# allpondsolutions external filter



## greenmac75 (4 Jan 2015)

Considering getting  All Pond Solutions 2000EF External Aquarium Filter and was wondering if anybody has any experience with them as my eheim is just not cutting it.


----------



## nayr88 (4 Jan 2015)

http://www.amazon.co.uk/dp/B002YEDZH0
Has 4 1/2 stars on there with written reviews.

For the money sounds like a decent filet, the one poor review I read seems just unlucky everyone else very happy with it by sounds of things.
Defo one I'd consider if I had a something between 100-200 litres
What's the grief with the eheim out of interest?


----------



## greenmac75 (4 Jan 2015)

flow rate is really poor, just cant seem to get it flow round my tank with spraybar or lilypipe (experience250), tank 120x40cm 30cm deep substrate to water surface


----------



## nayr88 (4 Jan 2015)

So tank is around 140 litres. The 2000ef having 2000lph will do the job nicely. Get it running from a spray bar and your 'cooking on gas'


----------



## Vazkez (5 Jan 2015)

Hello,

I am using the filter for few moths. What would you like to know ? Overall I am happy with it for the money.

I think plz mind size of the hoses. You will have to swap them for 16/22 if you want to use inline atomizer.
A pain job but can be done with lots of hot water.


----------



## greenmac75 (5 Jan 2015)

vazkez what size of tank do you have, any problems with it and do you think I will be able to run it left to right instead of back to front?


----------



## nayr88 (5 Jan 2015)

- Greenmac75, No worries at all mate.....pleasure to be of service, don't stress it. No problemo buddy........the pleasure is all mine....


----------



## Vazkez (5 Jan 2015)

Hi,

Well be ready to use wavemaker as the flow is no near to. 2k. I use 2 wave makers but I have a bit hard hardscape. Wood stones etc. You can have a look in my journal. The tank is 125l.
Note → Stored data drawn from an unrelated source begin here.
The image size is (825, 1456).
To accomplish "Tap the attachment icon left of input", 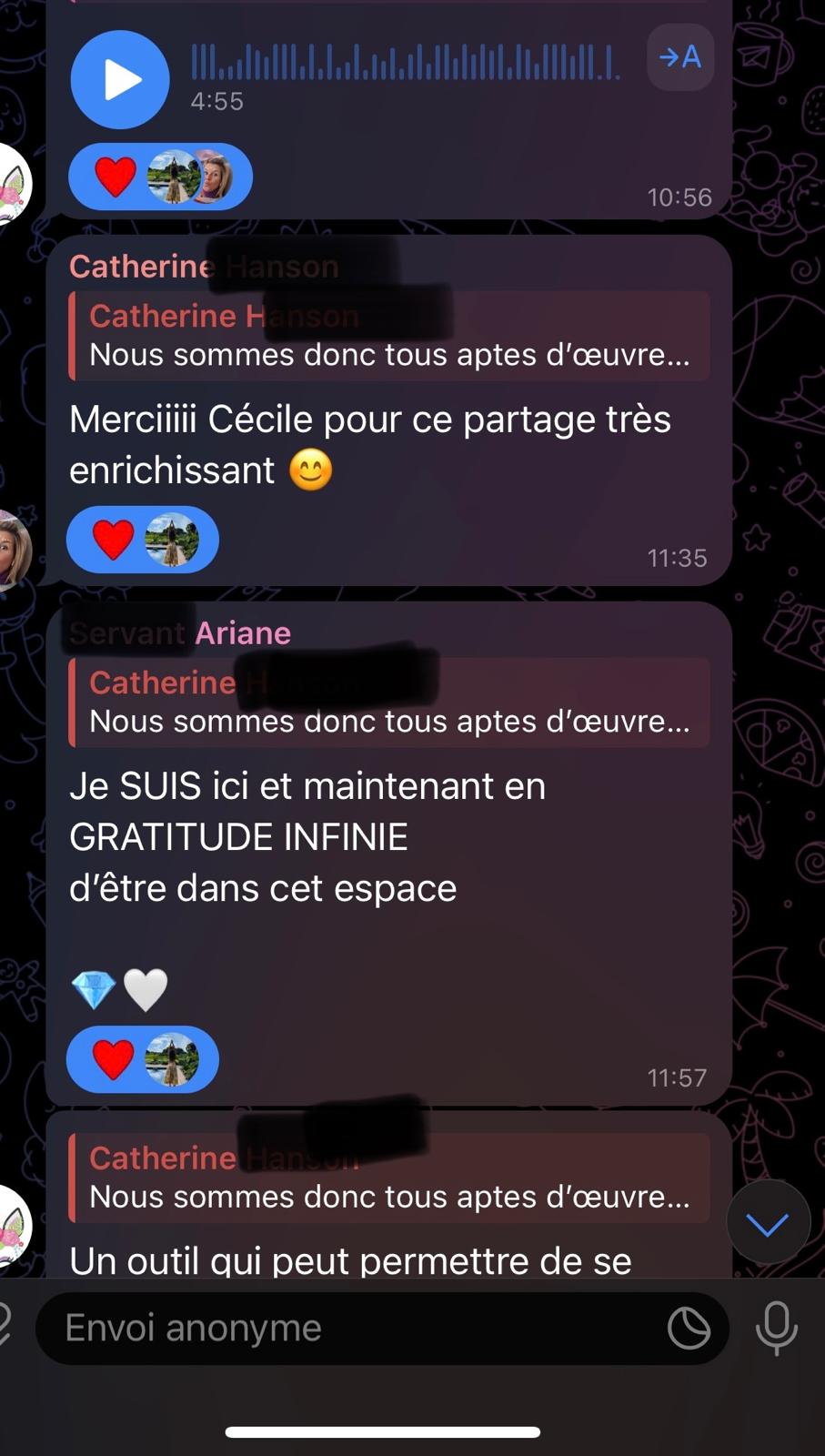I will coord(5,1329).
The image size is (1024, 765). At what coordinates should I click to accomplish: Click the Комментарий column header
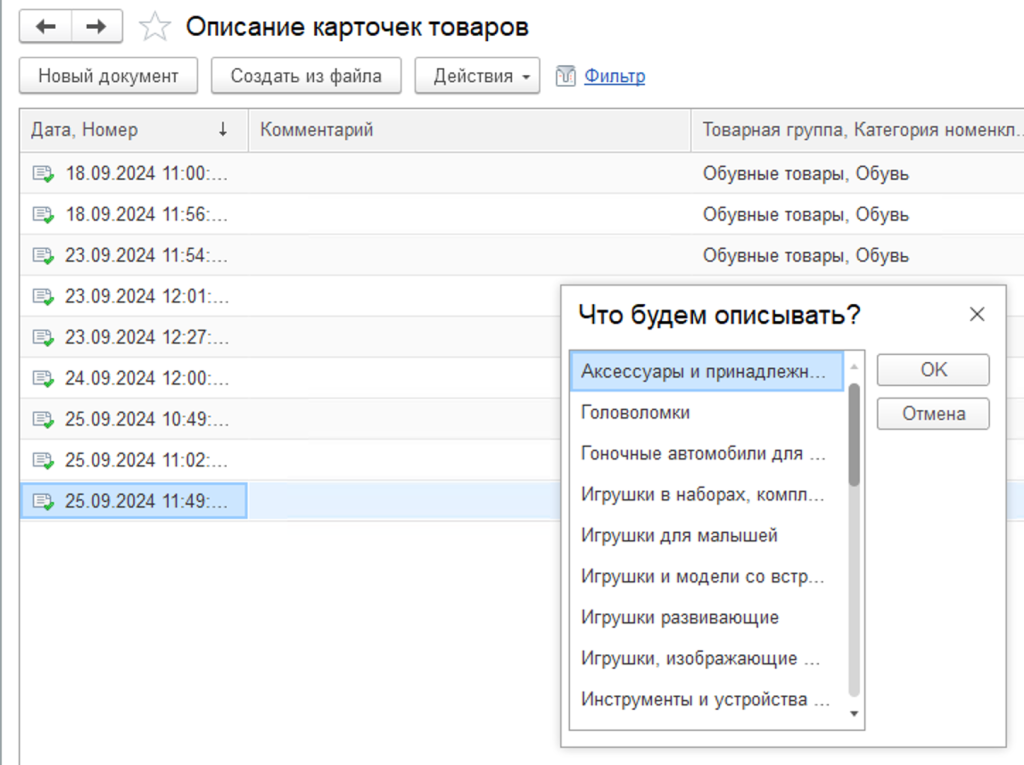coord(316,130)
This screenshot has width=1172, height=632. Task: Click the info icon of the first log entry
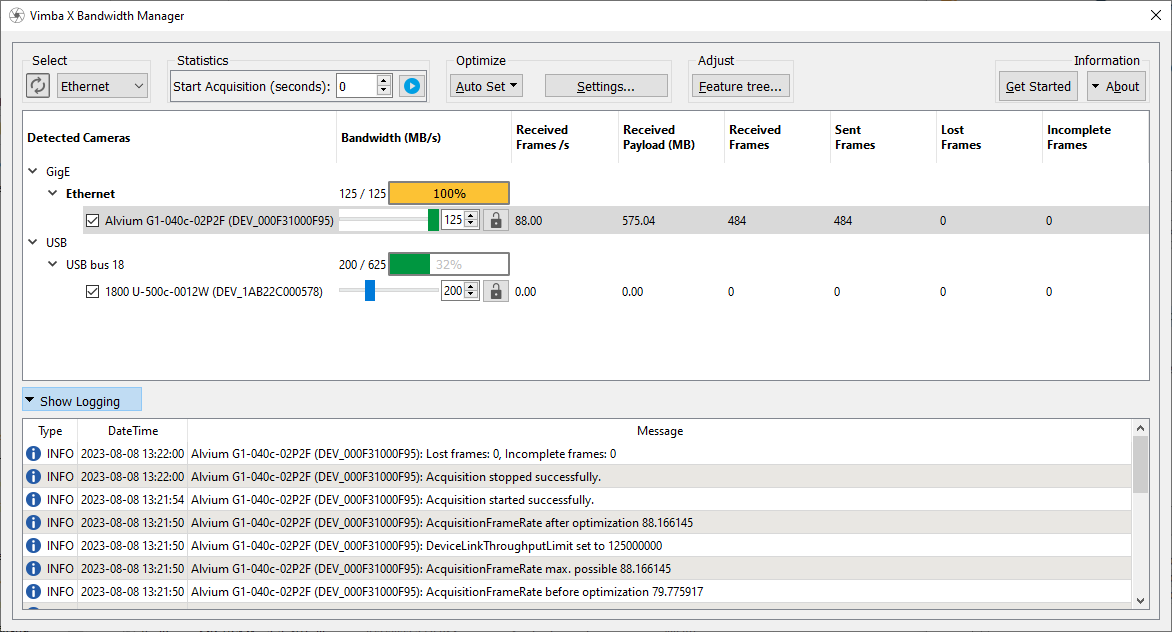click(33, 454)
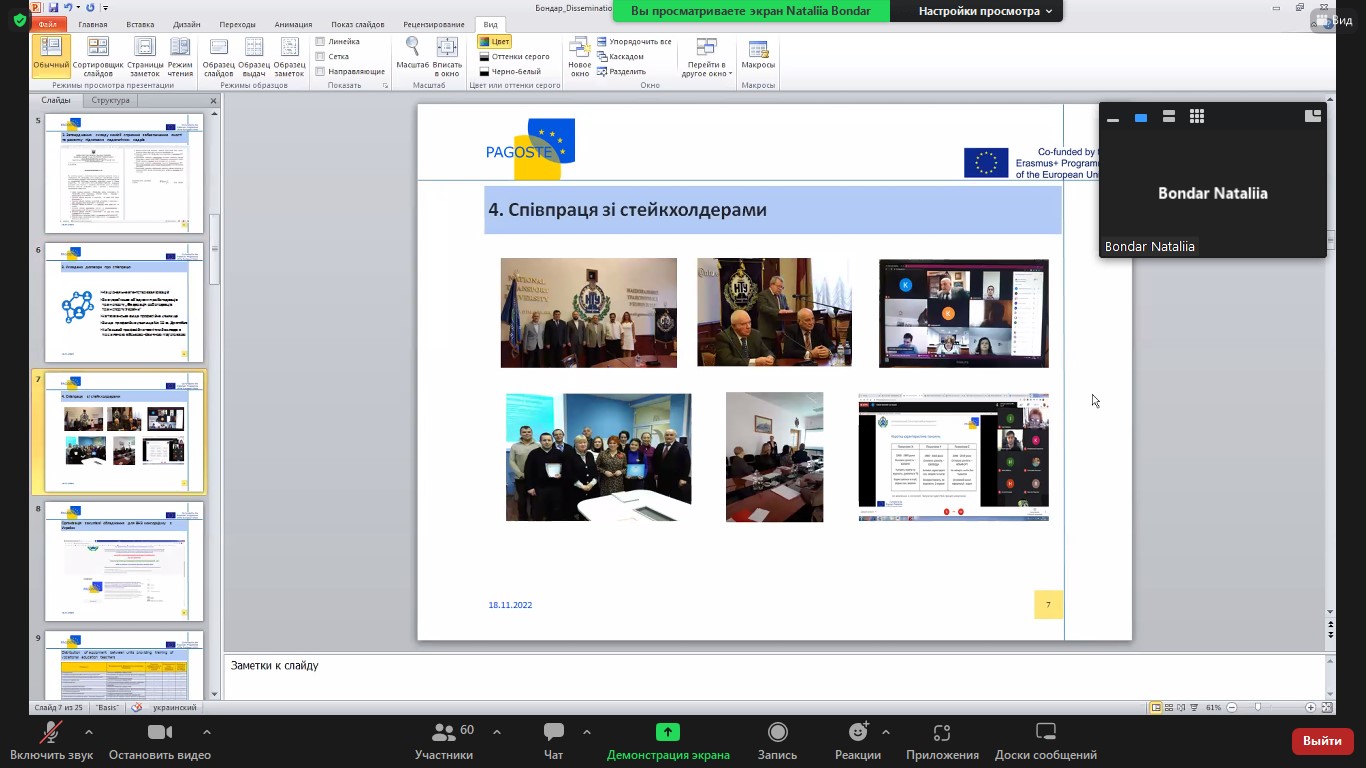Toggle the Направляющие checkbox
Viewport: 1366px width, 768px height.
320,72
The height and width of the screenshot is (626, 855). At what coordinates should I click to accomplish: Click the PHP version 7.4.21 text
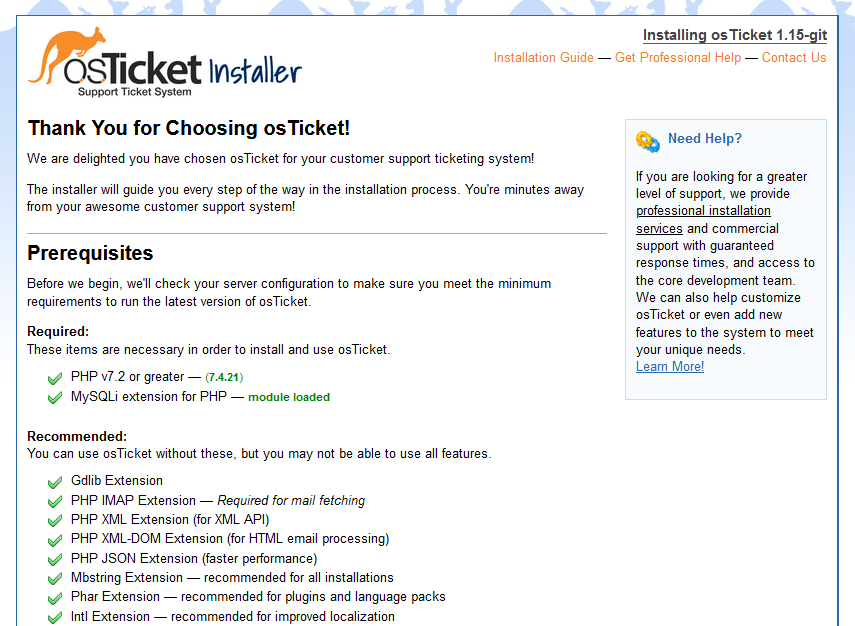224,378
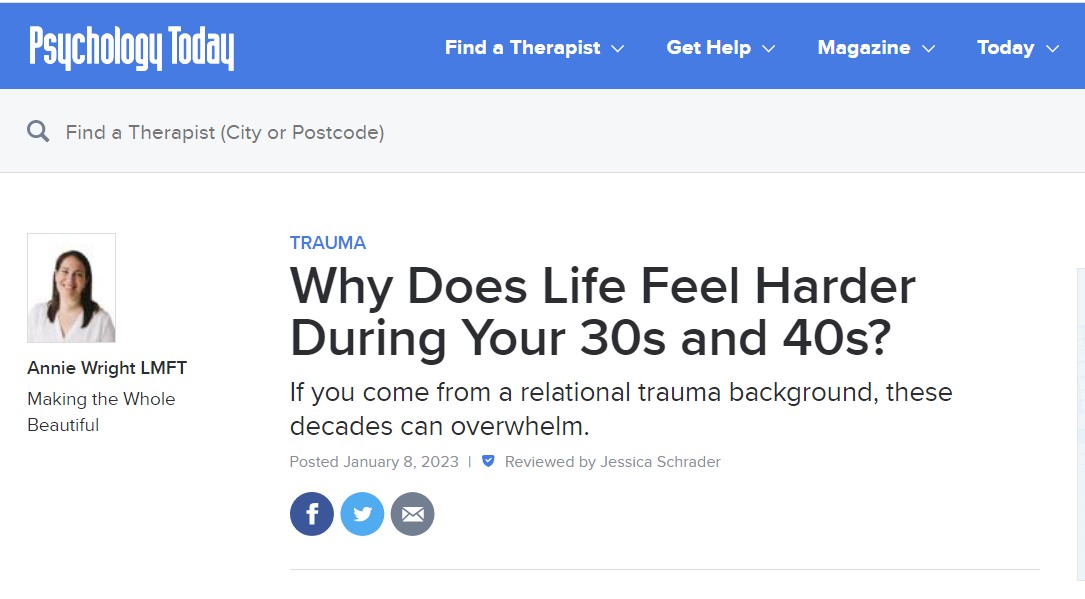Share article via Twitter icon
Screen dimensions: 1085x599
click(x=362, y=514)
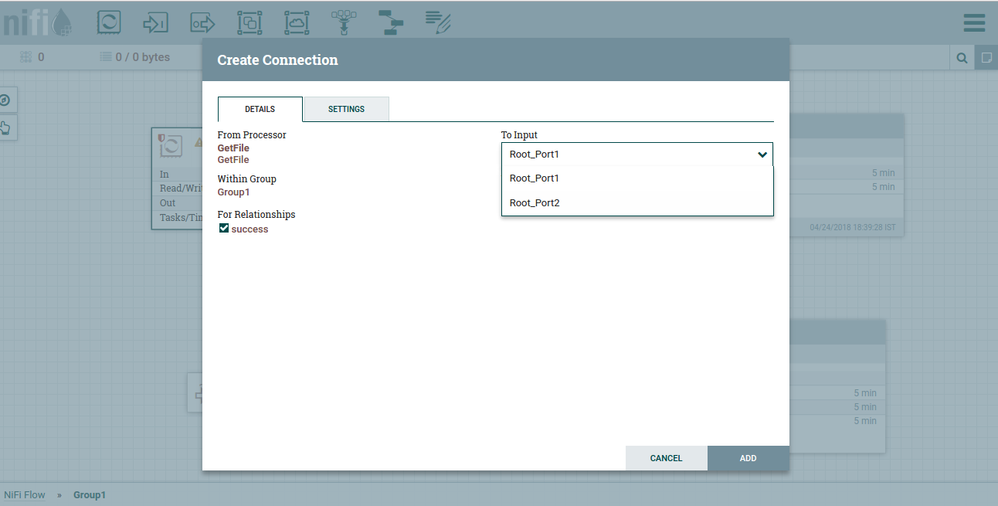Switch to the Details tab
The image size is (998, 506).
click(260, 109)
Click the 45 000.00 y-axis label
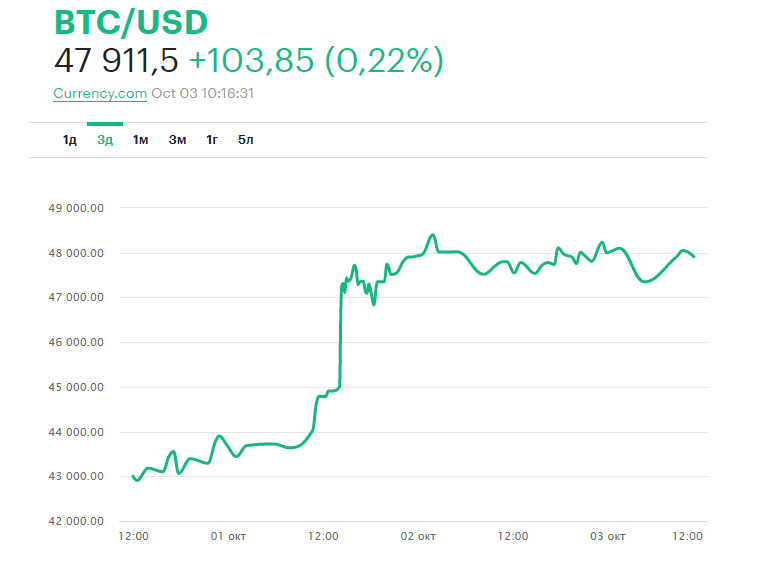 (x=76, y=387)
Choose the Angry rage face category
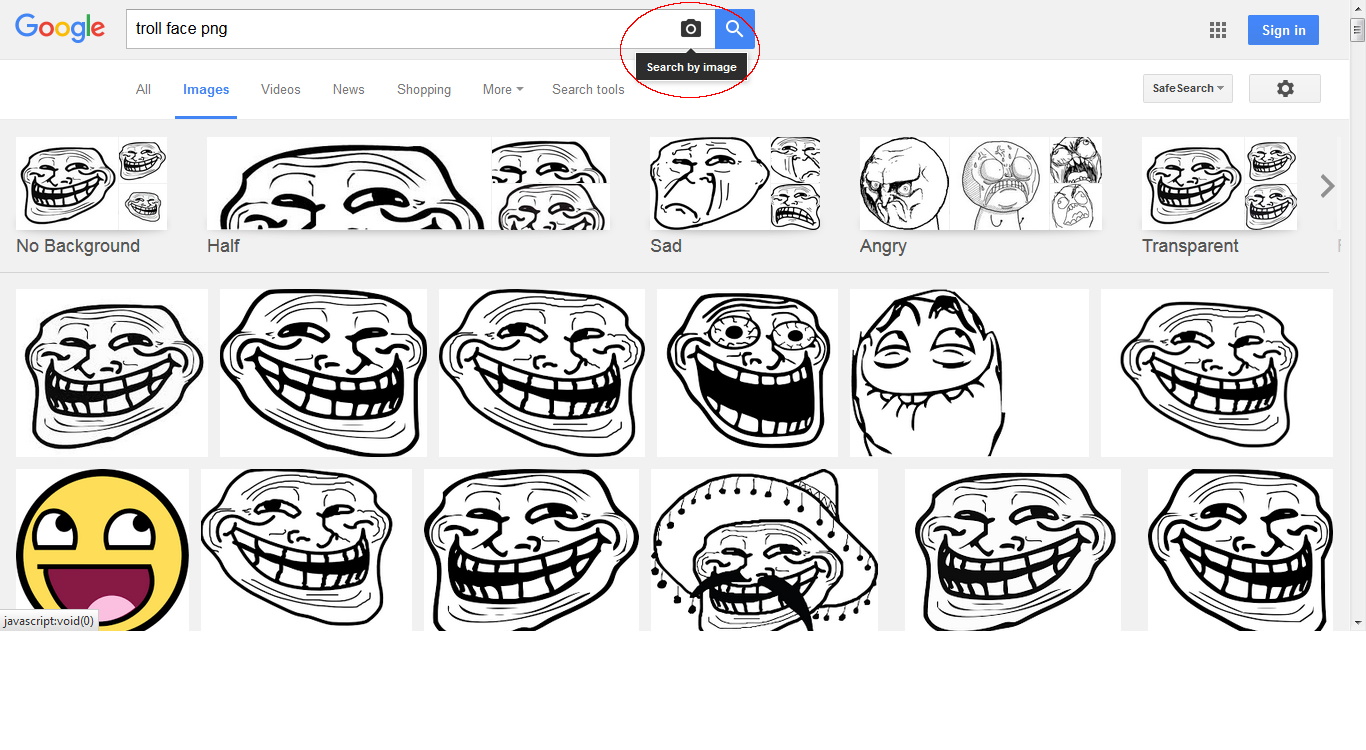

Well it's all depends what you trying to create. For some scapes is better lily pipe for others spray bar.


----------



## Wisey (5 Jan 2015)

From what I have read on these forums, Vazkez's experience with the flow from that filter is what everyone says, it's way below the listed output. Maybe you would be better investing in a powerhead to go alongside your existing Eheim filter?


----------



## PARAGUAY (5 Jan 2015)

I have two APS 2000 externals and  never had much of a problem. One running in my 215 litre tank.They are supplied with a lot of media but I just use the fourth basket with floss and purigen and the flow seems brilliant ,if anything a bit too severe.The first ones been running continously for probably going into 4 years now, only ever having the impellor changed once, that was a precaution not a wear and tear issue. The APS Site as brilliant spare part section with free postage so if you go ahead I would get a spare o ring and impellor but eh at the filters price not a problem. The only downside is ,and I dont know if it applies to expensive filters? you get a bit of background noise but not bad. Care is needed when replacing the motor head after maintainence  once or twice I rushed it and got the annoying trickle, you need to ensure its really correctly aligned. I use both with a small APS powerhead alongside.


----------



## greenmac75 (5 Jan 2015)

tried the power head it's not getting the co2 right round the tank but for the price of aAPS filter thought I might give it a go.


----------



## Vazkez (5 Jan 2015)

PARAGUAY said:


> Care is needed when replacing the motor head after maintainence once or twice I rushed it and got the annoying trickle, you need to ensure its really correctly aligned



This is so true...


----------